While churches are gearing up for the Easter celebrations, Christians in India preeminently the southern part of the country celebrated Good Friday with Cross processions and church services.
'The Way of the Cross' processions and church services commemorating the passion and death of Jesus Christ marked the observance of Good Friday in Kerala, which has the largest percentage of Christians in South India.
Among the Pilgrim centers that people thronged in was the famous St Thomas Church in Malayattoor where thousands took part in the processions to the church located atop the hill, carrying wooden crosses.
It is believed that St. Thomas the apostle prayed on this hill and his footprints are engraved in a rock, which is protected here.
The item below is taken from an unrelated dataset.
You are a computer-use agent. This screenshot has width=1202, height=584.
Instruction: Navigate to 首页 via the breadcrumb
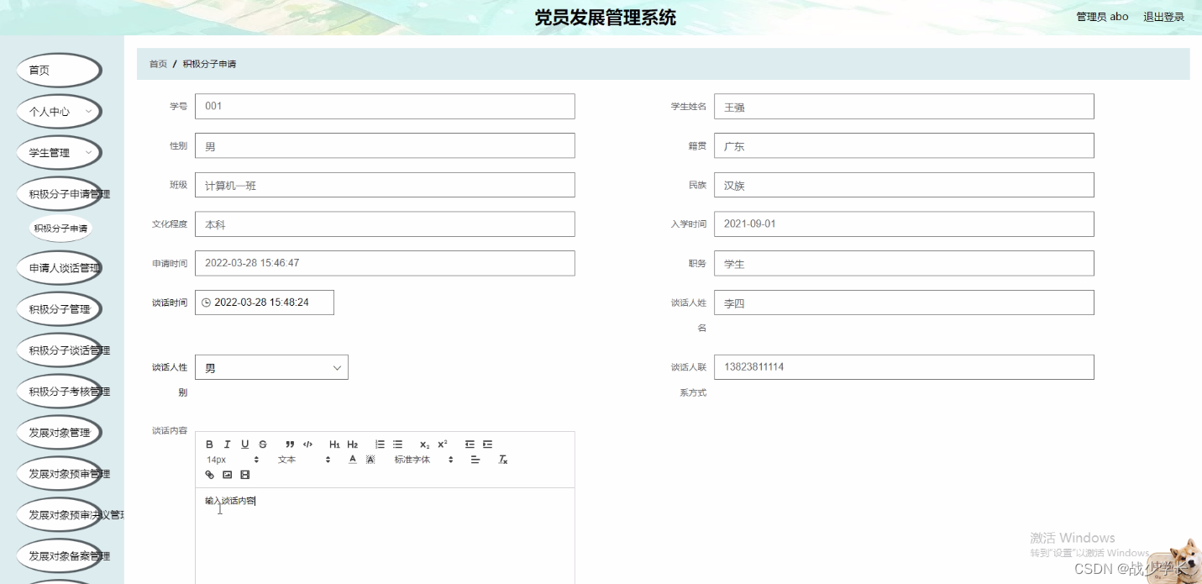[x=157, y=63]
Around seven million or more visit this place every year around Good Friday, said the church authority.
In Kozhikode, hundreds of people took part in the 16–km long Way of the Cross at Wayanad Pass across the Western Ghats, praying and singing hymns. This is said to be one of the longest processions of this kind in the world.
"I have been coming here for the last three years regularly. I always carry the cross with me during the pilgrimage, as this gives some kind of an inner spiritual awakening and happiness to me," said a devotee Dinoy P.A, who travelled 80 kilometers barefoot to arrive here for the pilgrimage.
Thiruvanthapuram Archbishop Susaipakiam, addressing a congregation in the state capital urged the believers to remain vigilant against atheism, which is turning people away from the Christian faith.
“What we hear nowadays is the talk of those in authority questioning the existence of God and those who promise heaven on earth without God,” the archbishop said.
The Catholic Church in Kerala accused the State Government led by the Communist Party of India–Maxist (CPI–M) for inculcating atheist ideology in school curriculum.
Christians constitute 22 percent of Kerala’s 32 million people.